▸ Your goal
Output only the lines that run from the line holding "Task: Click the purple" to the end of the data below, including both ends, without any pictures.

(Dataset)

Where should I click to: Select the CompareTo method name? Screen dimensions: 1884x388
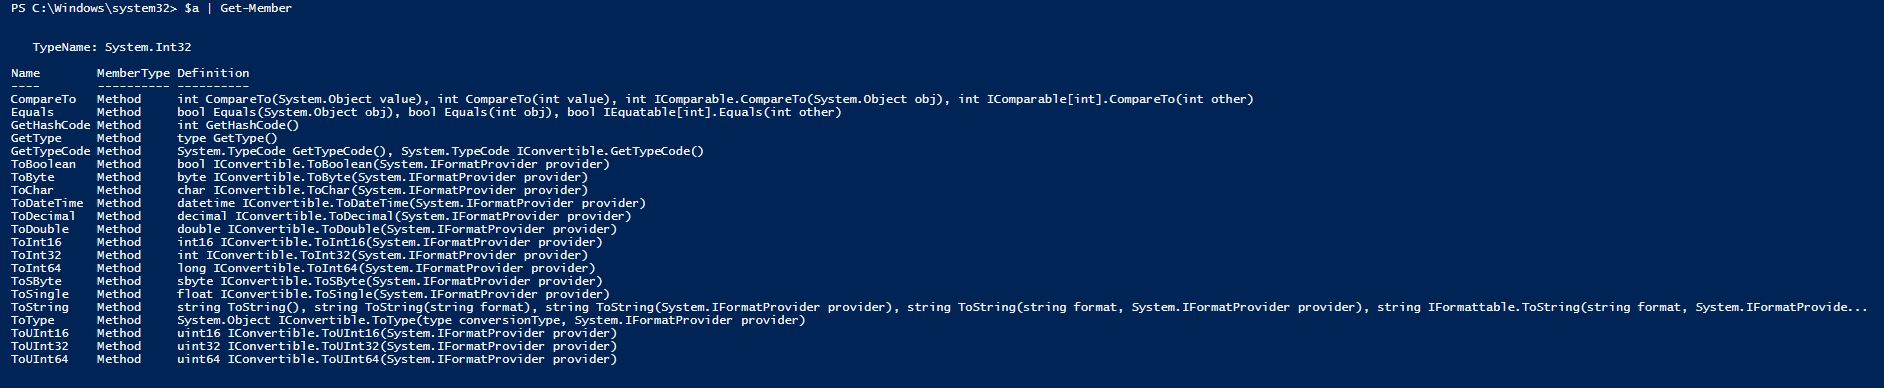43,99
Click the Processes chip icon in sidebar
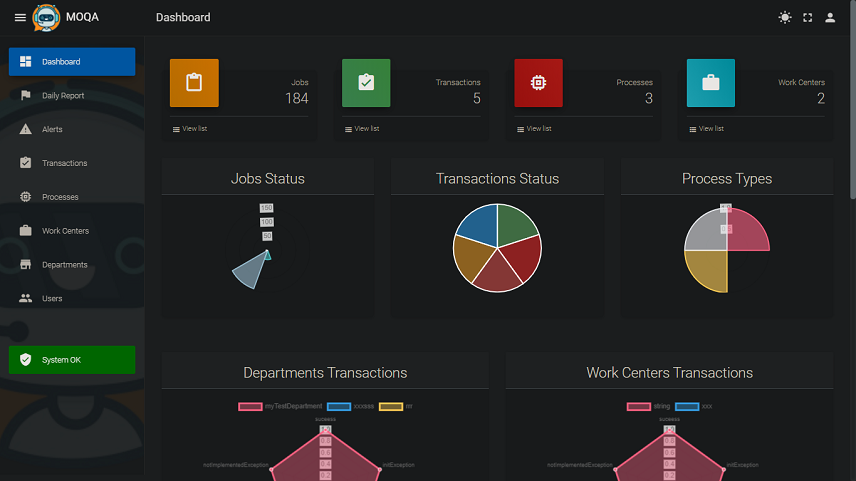This screenshot has width=856, height=481. (x=26, y=197)
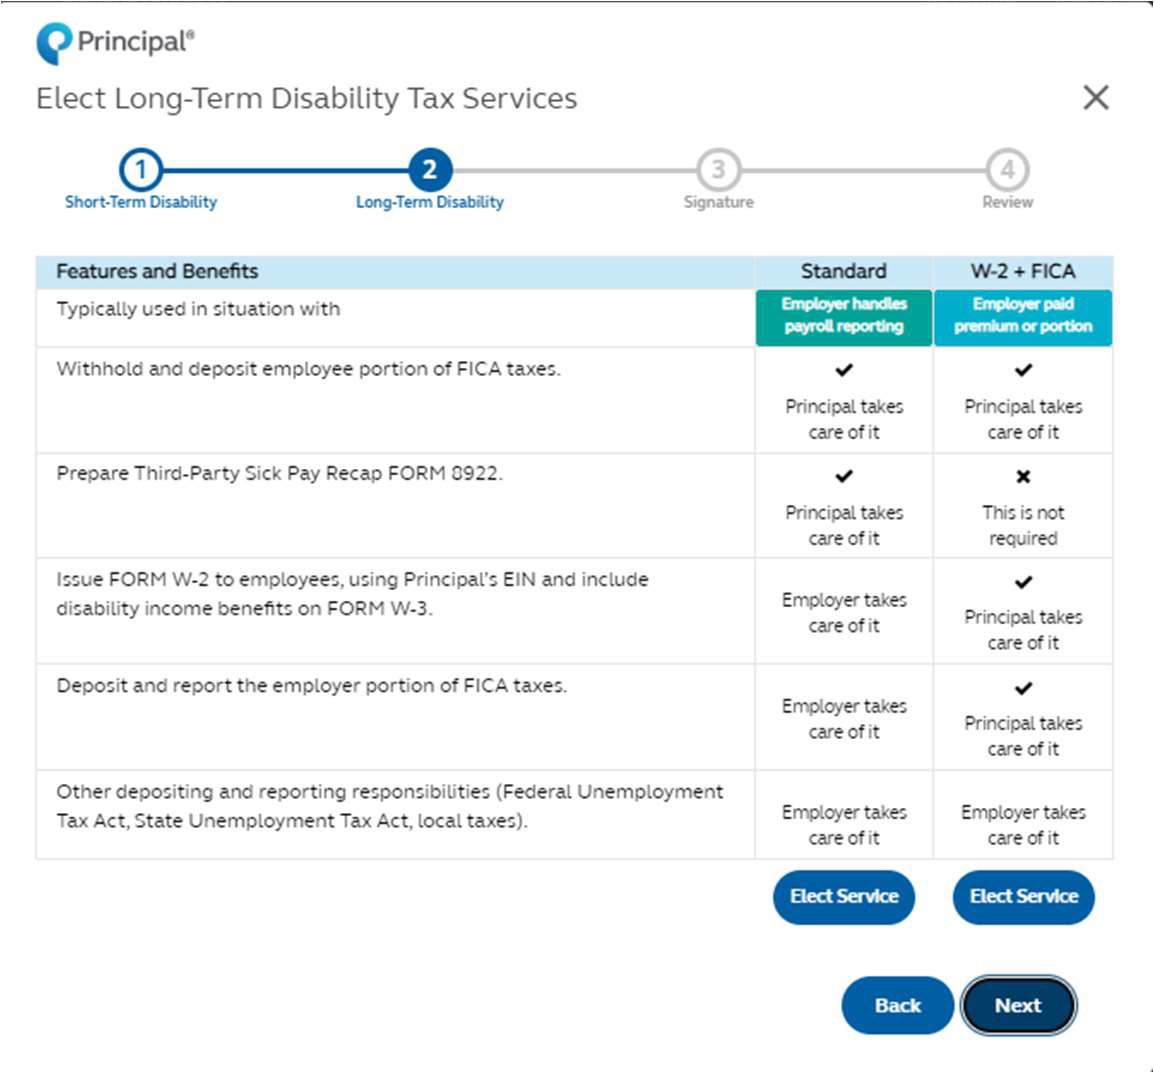The height and width of the screenshot is (1072, 1154).
Task: Click the step 3 Signature circle icon
Action: point(717,170)
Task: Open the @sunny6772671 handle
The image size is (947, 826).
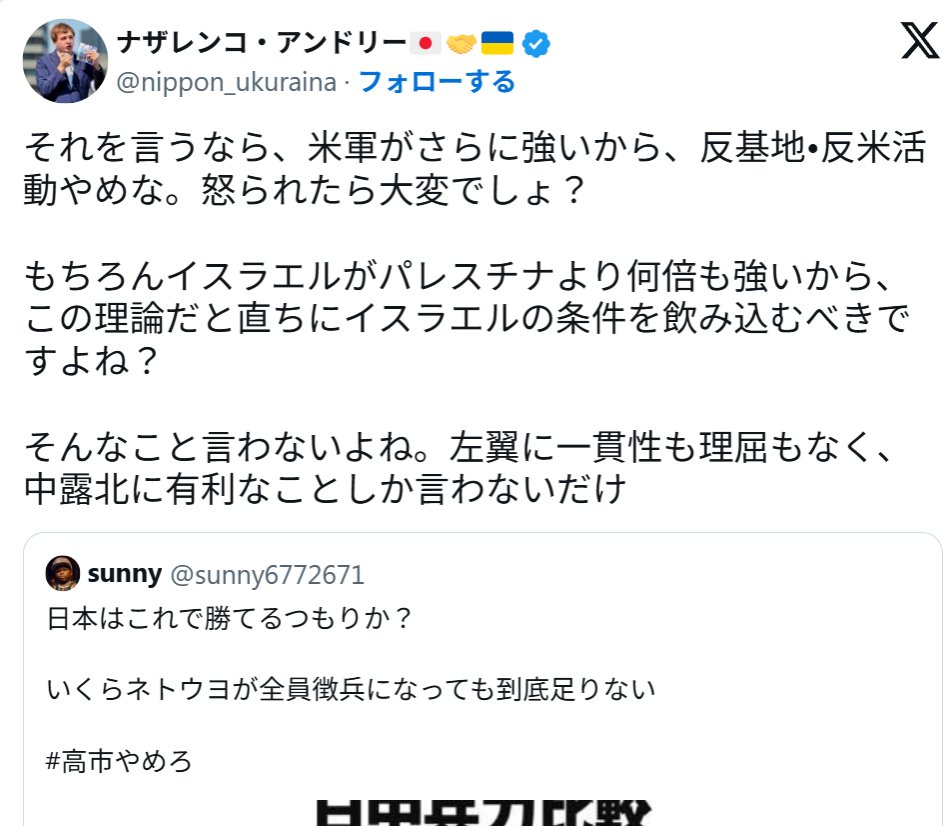Action: [268, 575]
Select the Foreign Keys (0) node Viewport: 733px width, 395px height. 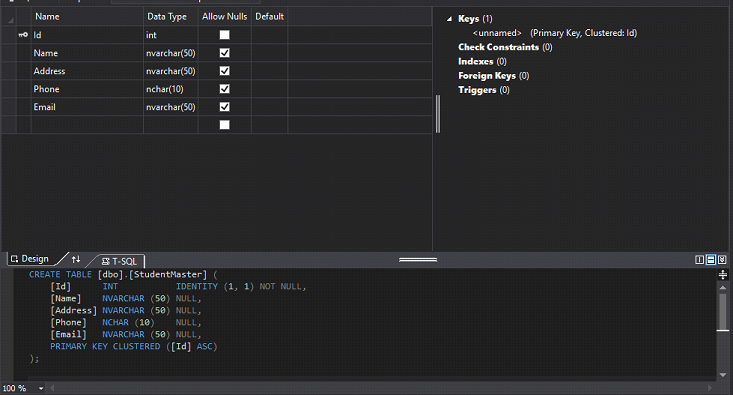tap(493, 76)
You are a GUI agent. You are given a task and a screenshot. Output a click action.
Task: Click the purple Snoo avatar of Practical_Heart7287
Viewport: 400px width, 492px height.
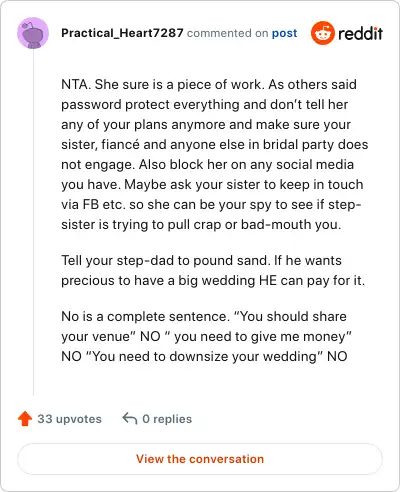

(End Dataset)

▸ Solution
Task: Click the purple Snoo avatar of Practical_Heart7287
Viewport: 400px width, 492px height.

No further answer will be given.